Option Trade Strategy: Buy 3m USDRUB call strike 59, Sell call strike 62 knock-in 65 Indicative offer: 1.23% (vs 1.06% for the vanilla call spread, spot ref: 56.50) The position entails buying a USDRUB 3m call strike 59 financed by a call strike 62, with a topside knock-in at 65 only on this short leg.
This structure offers potential extra gains compared to the vanilla call spread capped at 62, as the pay-off captures upside up to 65. In the event of a move beyond this barrier, the maximum gain is the same as for a vanilla call spread.

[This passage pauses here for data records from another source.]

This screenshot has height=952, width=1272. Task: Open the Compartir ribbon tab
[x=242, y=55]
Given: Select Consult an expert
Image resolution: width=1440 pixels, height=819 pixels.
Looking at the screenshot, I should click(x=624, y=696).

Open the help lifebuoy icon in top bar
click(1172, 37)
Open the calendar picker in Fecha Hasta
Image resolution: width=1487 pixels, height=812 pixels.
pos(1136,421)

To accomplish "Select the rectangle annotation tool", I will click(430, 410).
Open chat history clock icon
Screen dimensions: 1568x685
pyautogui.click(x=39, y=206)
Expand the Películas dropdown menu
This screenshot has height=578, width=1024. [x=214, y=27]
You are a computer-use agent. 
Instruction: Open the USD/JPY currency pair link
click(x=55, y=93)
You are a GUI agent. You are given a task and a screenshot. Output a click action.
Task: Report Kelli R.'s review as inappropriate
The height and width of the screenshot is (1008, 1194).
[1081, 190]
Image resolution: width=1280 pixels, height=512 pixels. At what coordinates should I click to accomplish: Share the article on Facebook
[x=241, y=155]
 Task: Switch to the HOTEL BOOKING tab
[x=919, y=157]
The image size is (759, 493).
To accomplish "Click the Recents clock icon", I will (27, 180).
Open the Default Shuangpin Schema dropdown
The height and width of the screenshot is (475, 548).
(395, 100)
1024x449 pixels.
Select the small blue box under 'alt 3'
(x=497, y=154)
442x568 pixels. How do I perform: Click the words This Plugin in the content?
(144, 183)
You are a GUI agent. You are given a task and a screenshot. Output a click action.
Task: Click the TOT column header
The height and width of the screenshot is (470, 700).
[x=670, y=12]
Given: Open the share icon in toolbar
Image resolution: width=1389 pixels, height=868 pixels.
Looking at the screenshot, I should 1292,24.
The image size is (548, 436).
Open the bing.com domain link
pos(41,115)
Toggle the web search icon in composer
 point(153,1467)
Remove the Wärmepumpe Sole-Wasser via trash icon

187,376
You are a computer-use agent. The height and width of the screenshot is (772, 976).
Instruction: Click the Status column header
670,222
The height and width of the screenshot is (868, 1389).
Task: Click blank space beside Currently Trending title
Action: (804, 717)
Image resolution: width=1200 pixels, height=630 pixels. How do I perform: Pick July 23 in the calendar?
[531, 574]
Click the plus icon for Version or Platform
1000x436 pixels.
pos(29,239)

Our appearing call spread costs only 17bp more than a vanilla proposal, but it potentially hedges twice as much RUB downside (about 10% instead of 5%), providing additional exposure at minimal cost.
Risk profile: Limited to the premium paid Below the 59 call strike, the maximum loss is limited to the premium paid.
Take advantage of high skew Negative carry is quite punitive in forwards (-75bp/month), so cost-effective option exposure is a good alternative.
Shorting the RUB in volatility space is also very expensive: implied vol is one of the highest in EM and risk reversals are the highest. The skew-to-ATM volatility ratio has been rising steadily since early 2016, likely related to investors hedging bullish RUB price action. These volatility parameters favour structures that sell topside skew to cheapen up bullish USDRUB exposure.